Bloomberg’s Mark Gurman reports Apple is speeding up M7 development after its car-chip work helped produce the Neural Engine.

June Castellano

By June Castellano / Platforms & Power Reporter

Apple’s canceled car effort reportedly shaped its next AI chips
img: The Verge

Apple’s abandoned self-driving car work appears to have left behind something more useful than another Silicon Valley robotaxi ghost story: a chip roadmap built around local AI processing.

Bloomberg’s Mark Gurman reported in his Power On newsletter that Apple is speeding development of the M7 chip family, with major upgrades planned for the Neural Engine, the part of Apple silicon used for on-device AI work. Gurman also reported that Apple is skipping Pro, Max and Ultra variants of the coming M6 generation and pushing ahead to M7 instead.

The reported schedule puts the M7 in the first half of 2027. Gurman said an M7 Ultra is also expected to underpin a new Apple server product and could support up to 1.5TB of RAM. Apple has not announced those chips or the server product.

Project Titan’s useful wreckage

Apple’s self-driving car program, widely known as Project Titan, did not produce a shipping car. According to Gurman, though, the effort helped produce the Neural Engine, now central to Apple’s on-device AI pitch.

The reason is not mysterious. A self-driving platform needs to interpret sensor data quickly and locally. Early in the car project, Apple recognized that it would need strong AI processing on the device rather than relying on remote servers for every decision. The dedicated car processor was not completed, but the work fed into Apple’s broader chip design, Gurman reported.

The Neural Engine first appeared in the A11 Bionic chip used in the iPhone X. Apple initially used it for computer-vision features including Face ID, Animoji and augmented reality. Those were not the large language model features that now dominate AI marketing, but they required the same basic bet: run machine-learning workloads close to the user, on Apple-controlled hardware.

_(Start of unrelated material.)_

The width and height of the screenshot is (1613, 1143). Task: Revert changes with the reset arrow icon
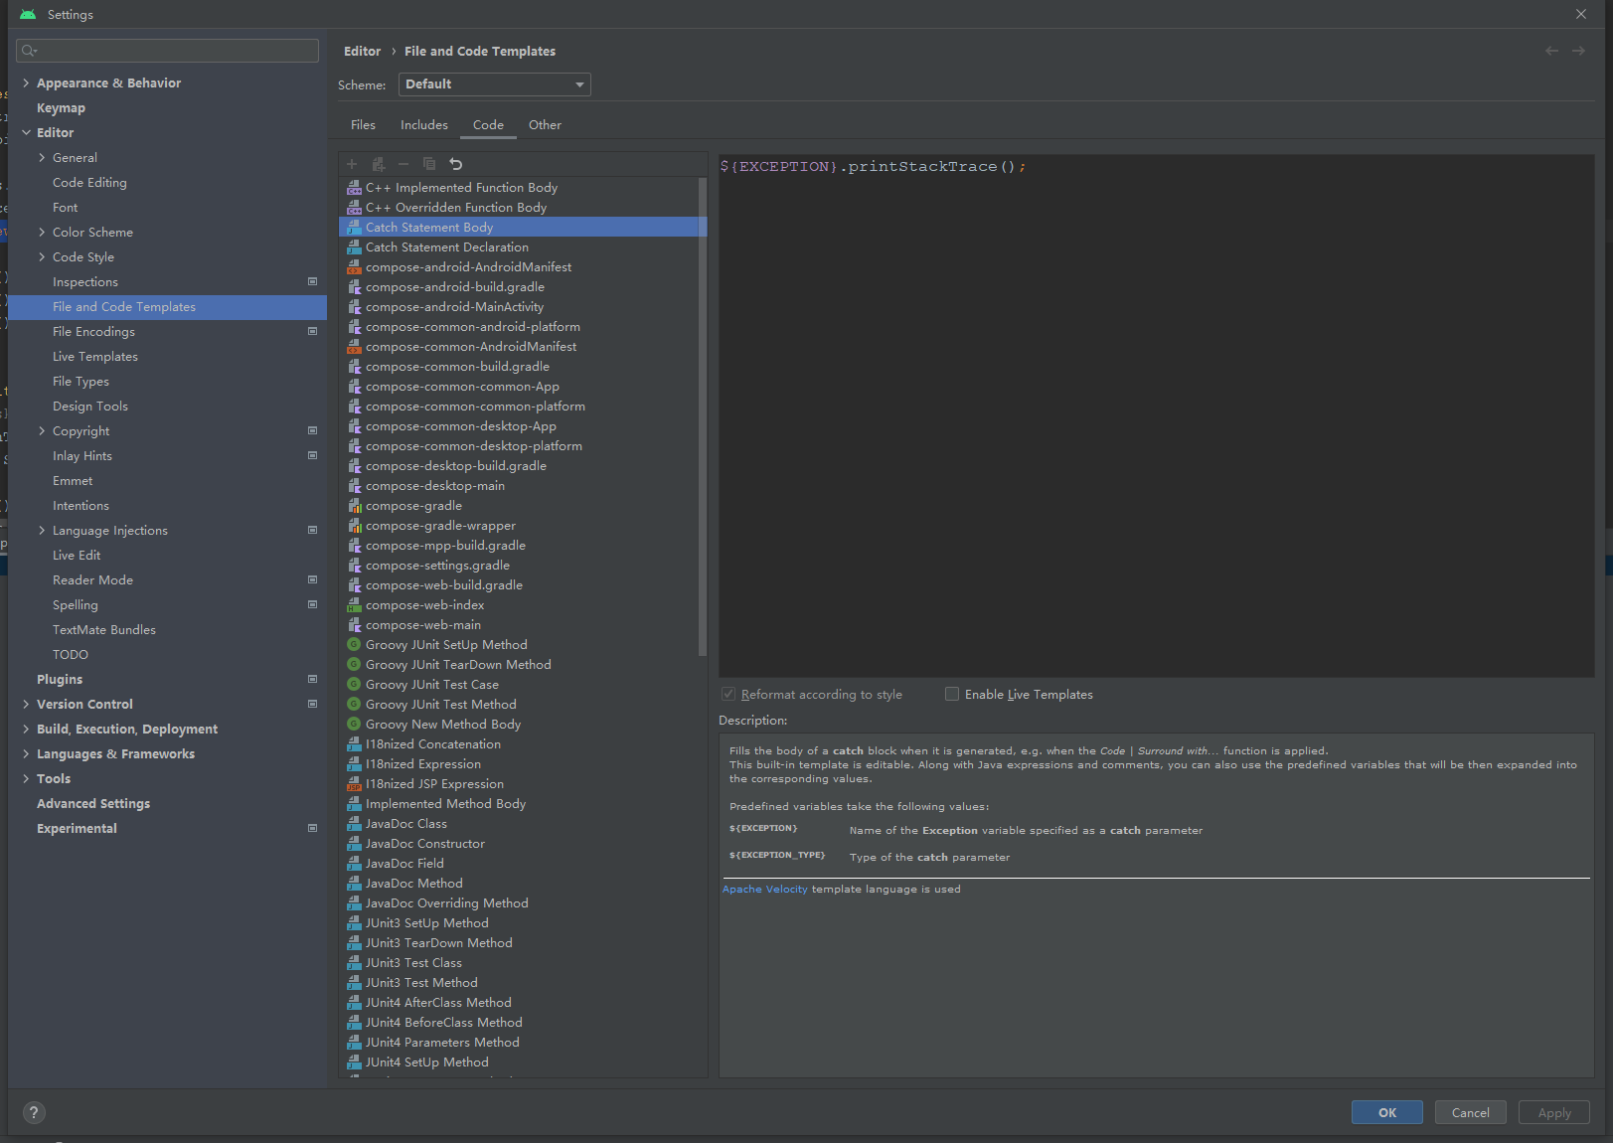click(455, 163)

Apple later brought the Neural Engine to Macs through its M-series processors. That gave the company a hardware base for local AI before its software strategy caught up. Apple’s AI services have trailed rivals in visibility and rollout, but its silicon has given the company a credible technical story for keeping more processing on the device.

Local AI is also a privacy argument

Apple has leaned on that architecture in its privacy claims. If more AI work happens on an iPhone, iPad or Mac, less user data has to be sent to cloud systems. That does not make every AI feature private by default, and Apple still uses server-side processing for some tasks. It does make the Neural Engine more than a benchmark bullet point.

Gurman’s report suggests Apple is treating that hardware advantage as a core part of its next chip cycle. The M7 line, if the timeline holds, would make the Neural Engine a larger focus across consumer devices and, through the reported M7 Ultra server plan, Apple’s own infrastructure.

The car project may have failed at building a car. Its chip work is apparently still steering Apple’s AI hardware, which is a very Apple outcome: cancel the vehicle, keep the silicon, and pretend the detour was part of the map.

This story draws on original reporting from The Verge.